2D Dataloader#

We give here a few pointers as to how to easily manipulate the 2D rendered data from the 3DCoMPaT dataset.

Hint

To properly run this notebook, you will have to download our 2D data using the provided download script. For more information, please check our Download documentation page.

ROOT_URL = './2D_data/'

from demo_utils_2D import *
from compat2D import *

Shape classification#

For the 2D shape classification task, we instantiate a simple ShapeLoader which only loads 2D rendered views.

The ShapeLoader is parameterized by the datasplit to be loaded, and by the number of compositions to use per shape.

We can instantiate a dataloader for all viewtypes using the demo data:

"""
    Shape classification dataloader.

    Args:
    ----
        root_url:        Base dataset URL containing data split shards
        split:           One of {train, valid, test}
        semantic_level:  Semantic level. One of {fine, coarse}
        n_compositions:  Number of compositions to use
        cache_dir:       Cache directory to use
        view_type:       Filter by view type [0: canonical views, 1: random views]
        transform:       Transform to be applied on rendered views
"""

# Making a basic 2D dataloader
shape_loader = (
    ShapeLoader(root_url=ROOT_URL,
                split="valid",
                semantic_level="coarse",
                n_compositions=1)
    .make_loader(batch_size=1, num_workers=0)
)

# Iterating over the dataloader and storing the first 8 images
my_tensors = []
for k, (image, target) in enumerate(shape_loader, start=1):
    my_tensors += [image]
    if k==8: break

# Displaying the first 8 images (4 canonical views, 4 random views)
show_tensors(my_tensors, size=25)

_images/74957546591da62952b619b4733996ae37612023723dae8b5fe72ea553c80fe5.png

We can also choose to select only canonical views or random views, using the view_type parameter.

== == ==

- STATED EXERCISE: Continue the documentation on the 3DCoMPaT 2D dataloader, beginning immediately after its final sentence. The rows that come next are independent material and are unrelated to the 2D dataloader documentation.

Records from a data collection

== == ==

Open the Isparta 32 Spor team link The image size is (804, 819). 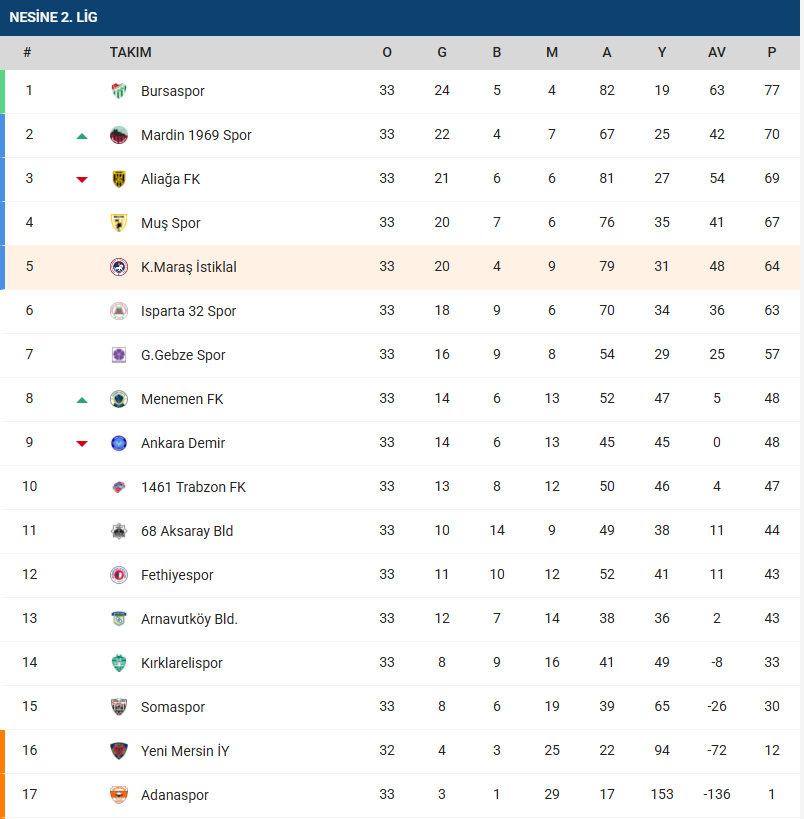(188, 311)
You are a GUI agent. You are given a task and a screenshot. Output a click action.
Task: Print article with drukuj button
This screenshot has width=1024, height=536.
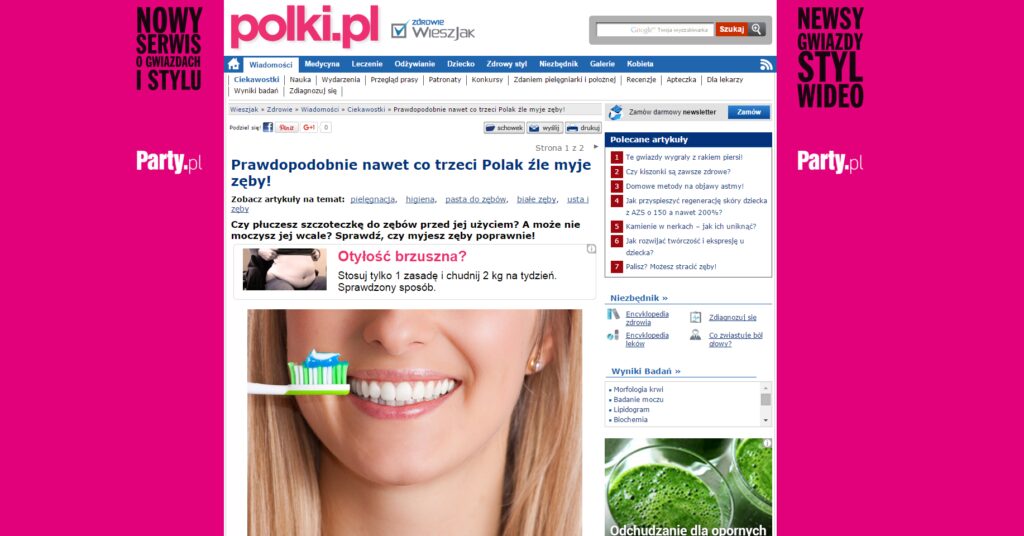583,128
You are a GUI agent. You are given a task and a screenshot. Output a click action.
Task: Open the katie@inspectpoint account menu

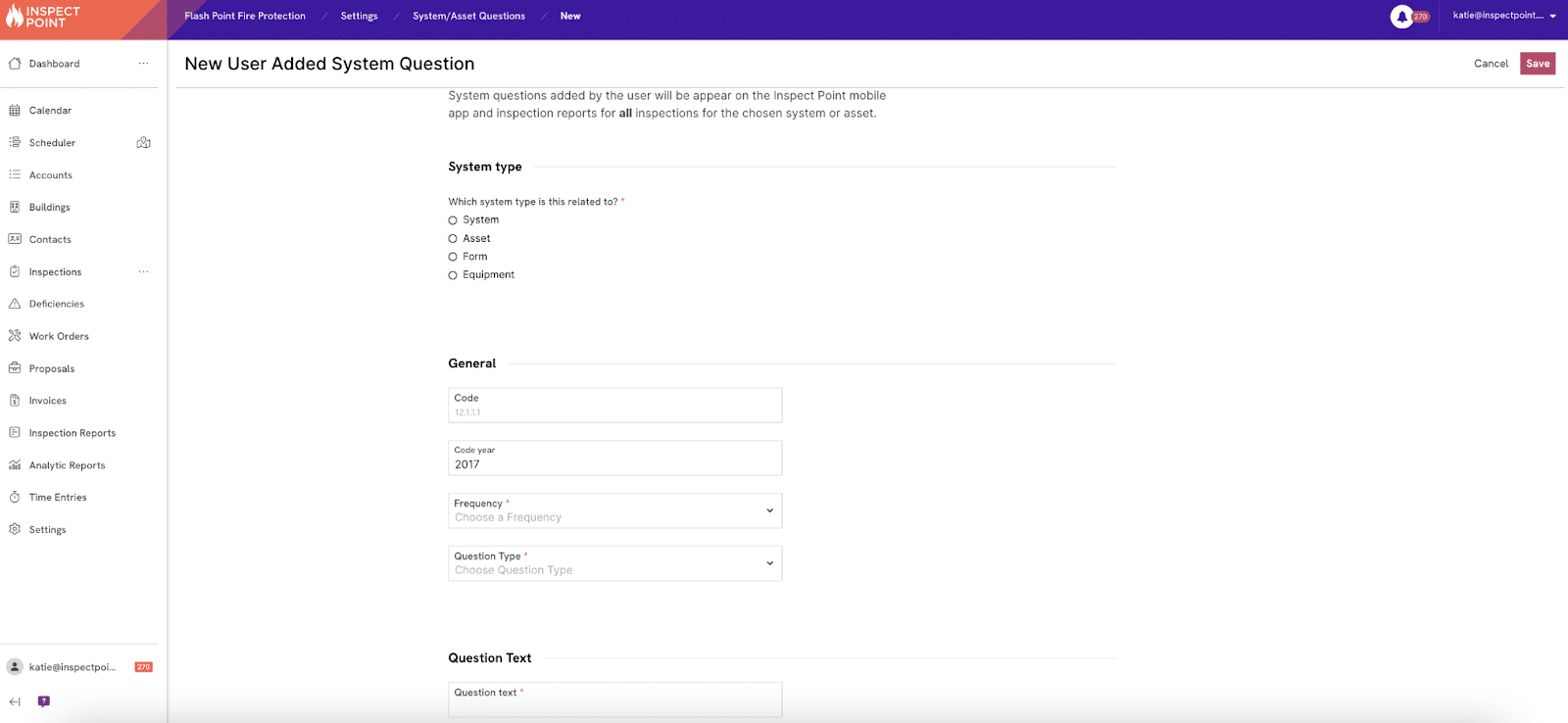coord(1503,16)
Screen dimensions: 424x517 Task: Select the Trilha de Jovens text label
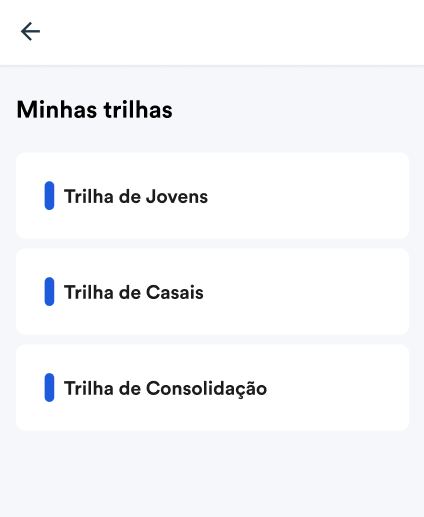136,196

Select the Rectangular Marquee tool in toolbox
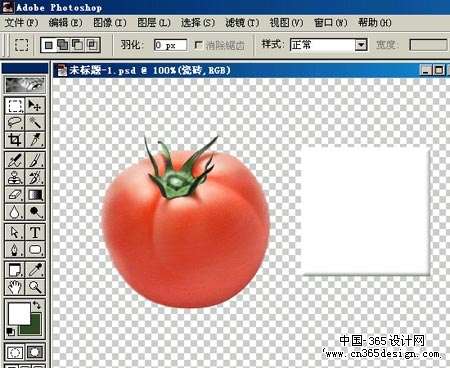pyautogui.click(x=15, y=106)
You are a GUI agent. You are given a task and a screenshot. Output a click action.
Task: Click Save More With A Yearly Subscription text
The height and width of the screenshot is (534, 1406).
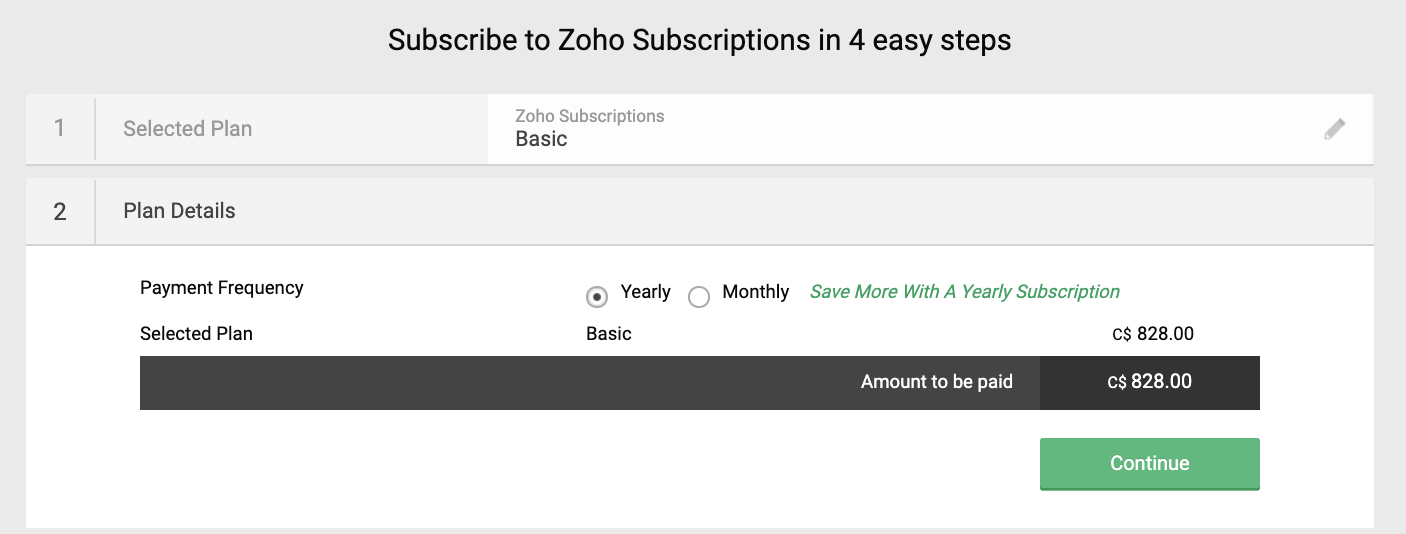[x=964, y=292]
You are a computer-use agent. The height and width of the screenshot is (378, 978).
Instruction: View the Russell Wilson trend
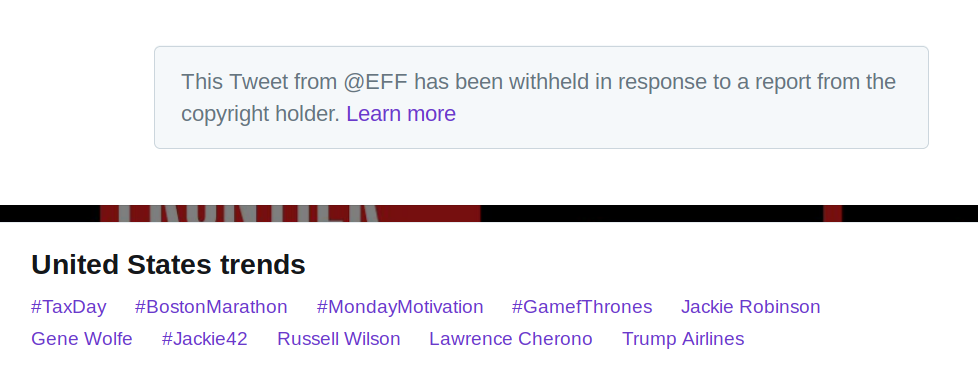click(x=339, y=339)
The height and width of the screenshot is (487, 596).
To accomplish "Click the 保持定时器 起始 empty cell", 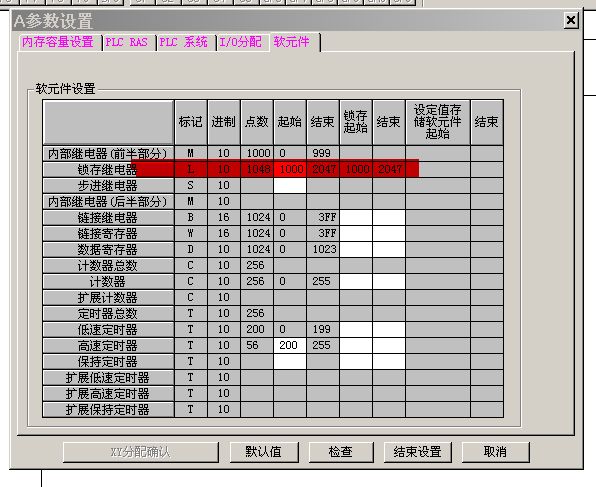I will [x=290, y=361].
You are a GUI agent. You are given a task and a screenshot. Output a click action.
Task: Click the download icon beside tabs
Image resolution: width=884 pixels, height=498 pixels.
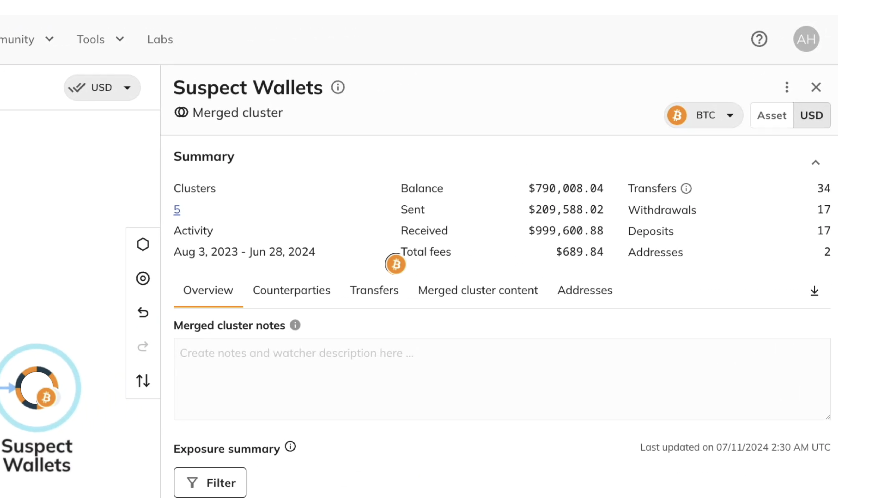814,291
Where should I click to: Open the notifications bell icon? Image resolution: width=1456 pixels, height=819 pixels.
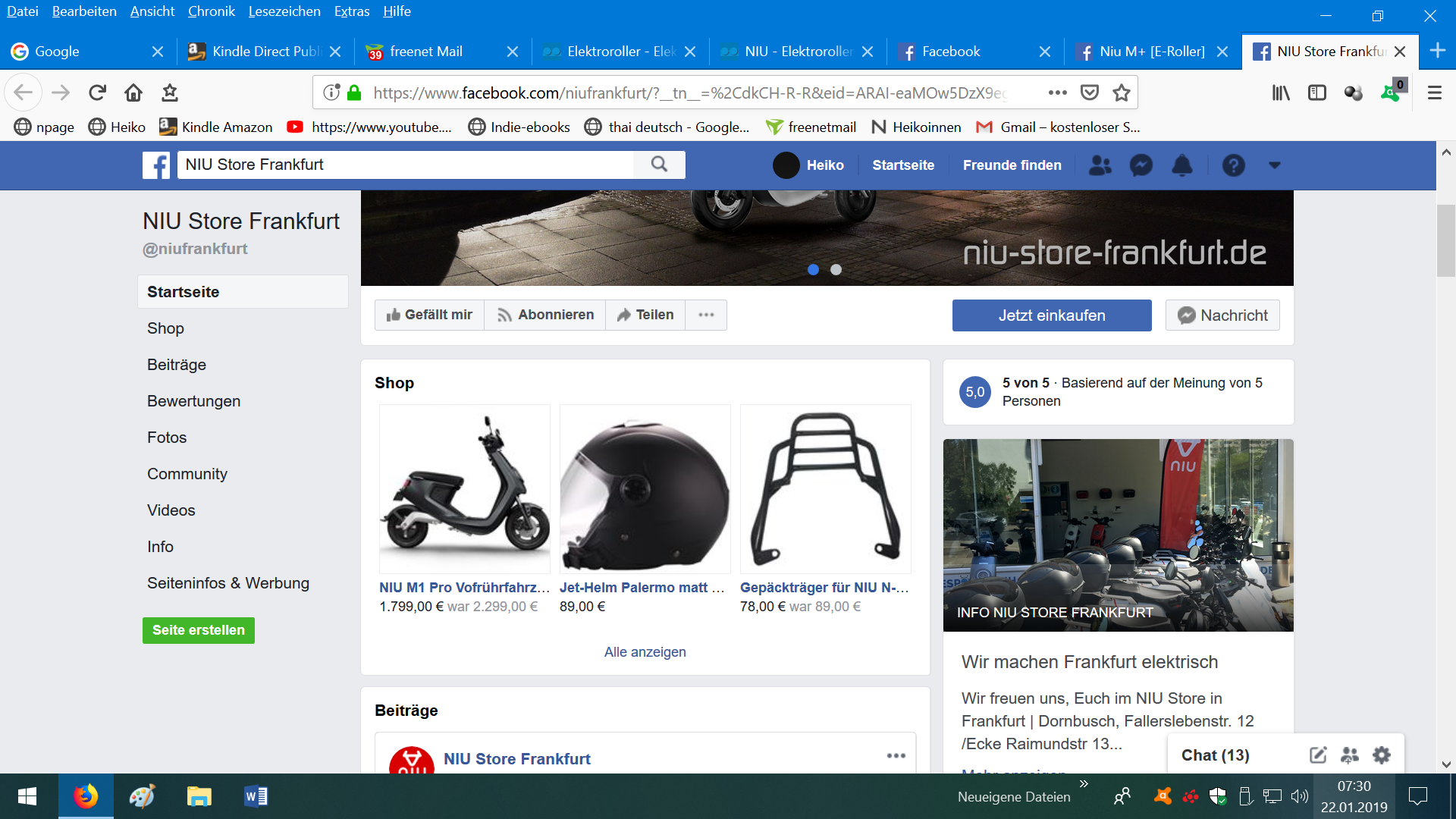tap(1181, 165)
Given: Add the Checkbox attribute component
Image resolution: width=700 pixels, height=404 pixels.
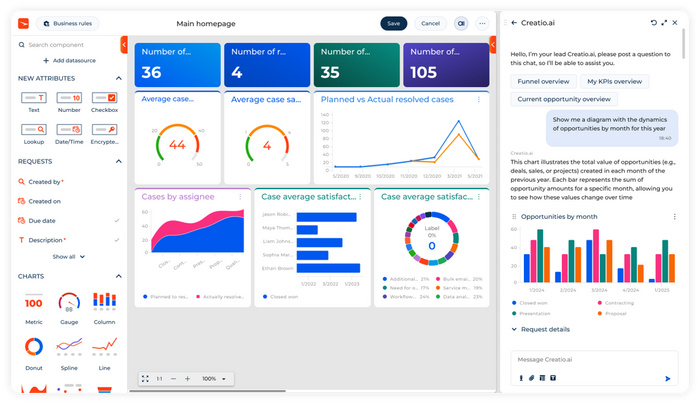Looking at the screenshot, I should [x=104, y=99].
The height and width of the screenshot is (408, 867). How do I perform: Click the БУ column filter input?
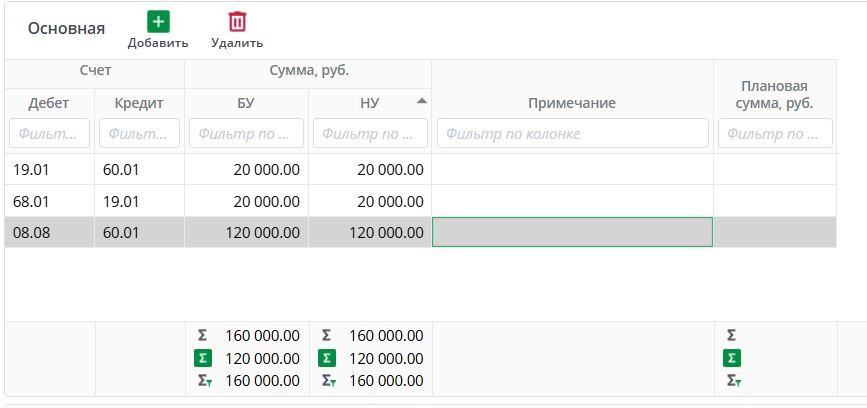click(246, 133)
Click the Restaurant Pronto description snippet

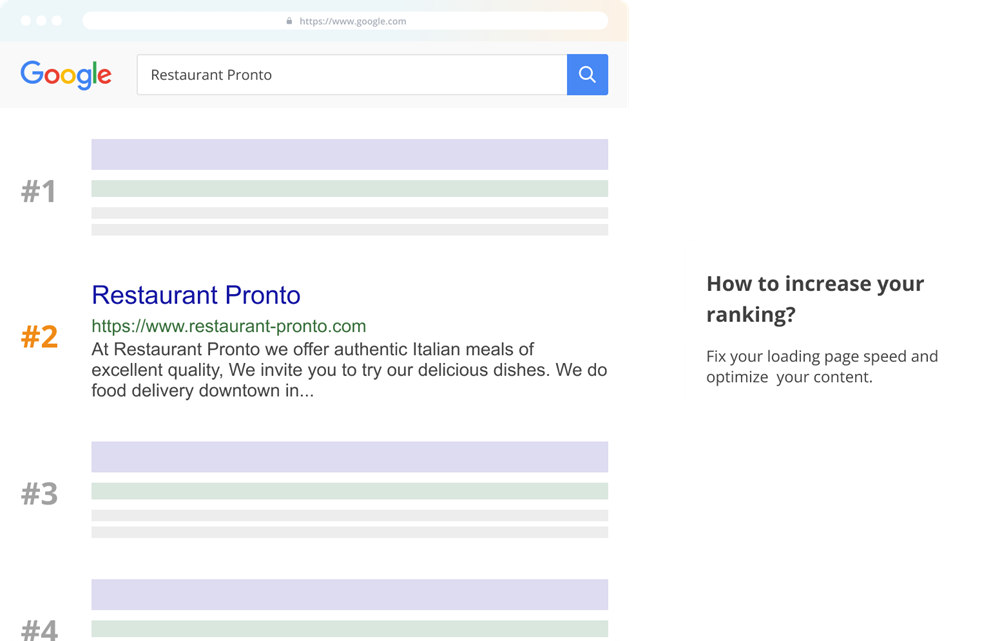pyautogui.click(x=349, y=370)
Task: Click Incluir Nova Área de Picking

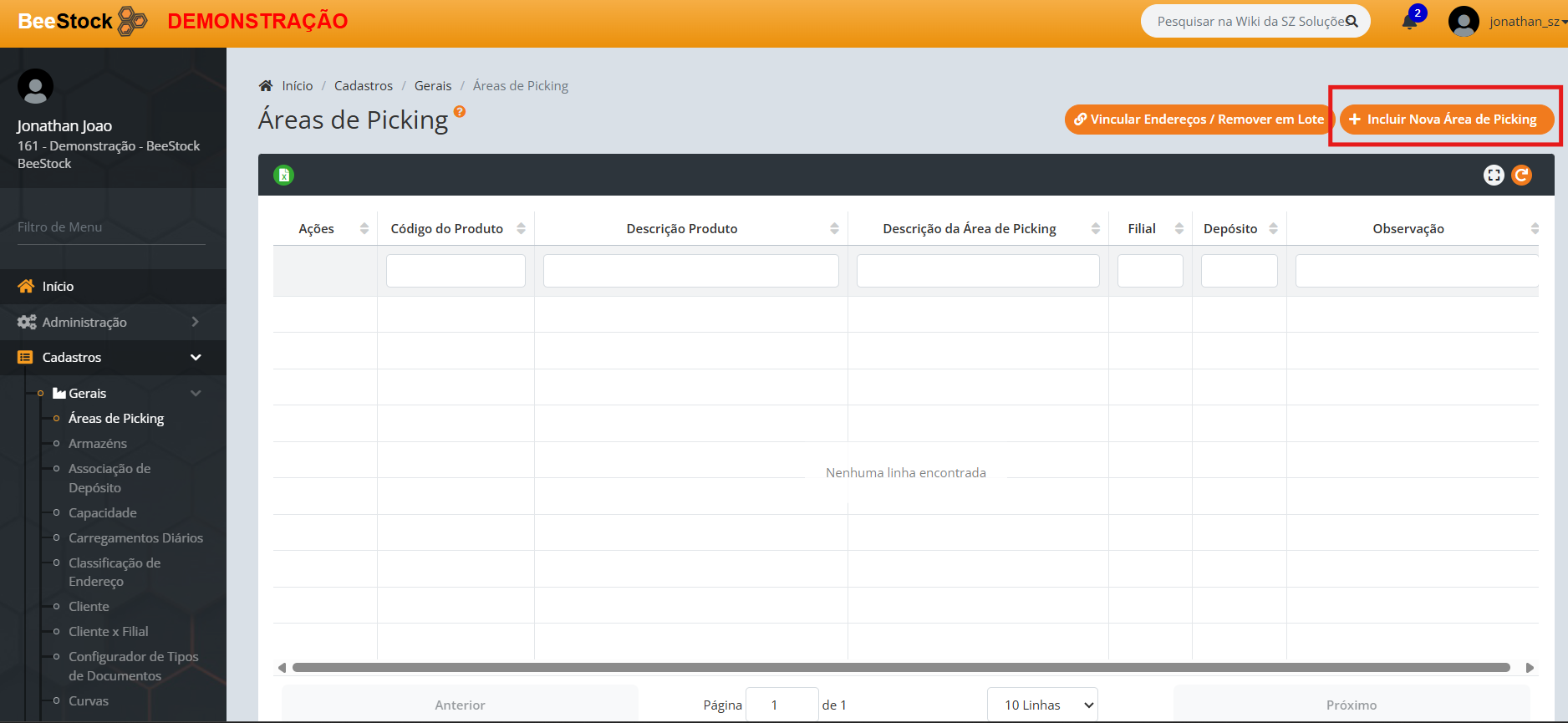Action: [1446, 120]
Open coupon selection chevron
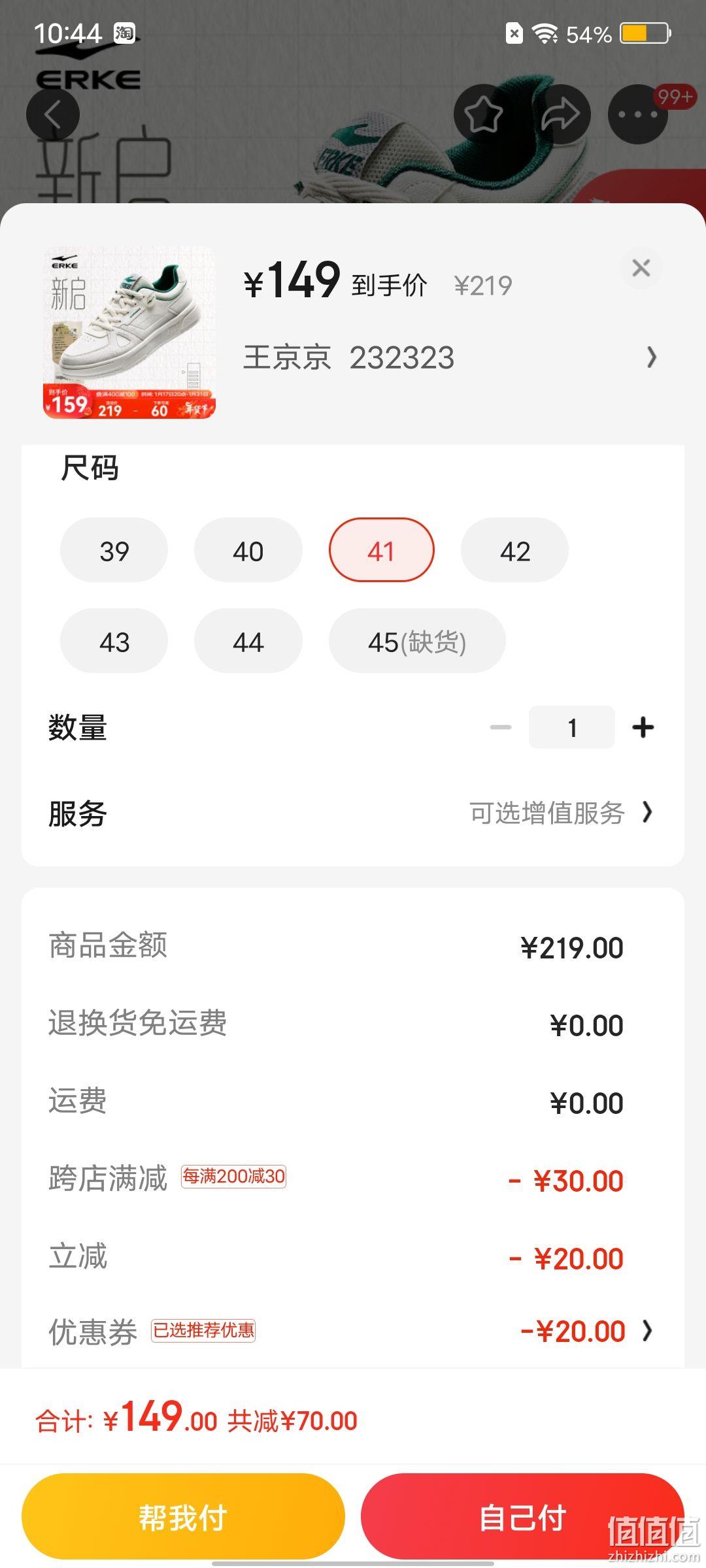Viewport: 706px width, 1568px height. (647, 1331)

== == ==

- ANSWER TO THIS PROBLEM:
A view_type parameter equal to 1 will only fetch random views:

# Making a filtered 2D dataloader
shape_loader_random = (
    ShapeLoader(root_url=ROOT_URL,
                split="valid",
                semantic_level="coarse",
                n_compositions=1,
                view_type=1)
    .make_loader(batch_size=1, num_workers=0)
)

# Iterating over the dataloader and storing the first 4 random views
my_tensors = []
for k, (image, target) in enumerate(shape_loader_random, start=1):
    my_tensors += [image]
    if k==4: break

# Displaying the first 4 random views
show_tensors(my_tensors, size=15)

_images/406afa30470f0e0223d60701dd115923dd164392e0f39ab56a88abe0796464d7.png

Part segmentation#

For the 2D part segmentation task, we want shape labels and a segmentation mask, alongside the mask code data.

The SegmentationLoader has the same parameters as the ShapeLoader, with the addition of custom funtions to be applied to the segmentation mask or mask code.

We display a rendering and its segmentation mask, alongside the mask metadata, for a single view:

"""
    Part segmentation and shape classification data loader.
    Iterating over 2D renderings of shapes with a shape category label,
    and a part segmentation mask.

    Args:
    ----
        ...:             See CompatLoader2D
        mask_transform:  Transform to apply on segmentation masks
"""

# Making a basic 2D dataloader
part_seg_loader = (
    SegmentationLoader(root_url=ROOT_URL,
                       split="valid",
                       semantic_level="coarse",
                       n_compositions=1)
    .make_loader(batch_size=1, num_workers=0)
)

# Iterating over the loader and displaying the data
for image, target, part_mask in part_seg_loader:
    print(">> Unique part mask values:", torch.unique(part_mask))

    part_mask = mask_to_colors(part_mask)
    show_tensors([image, part_mask], size=7, labels=["Render", "Part mask"])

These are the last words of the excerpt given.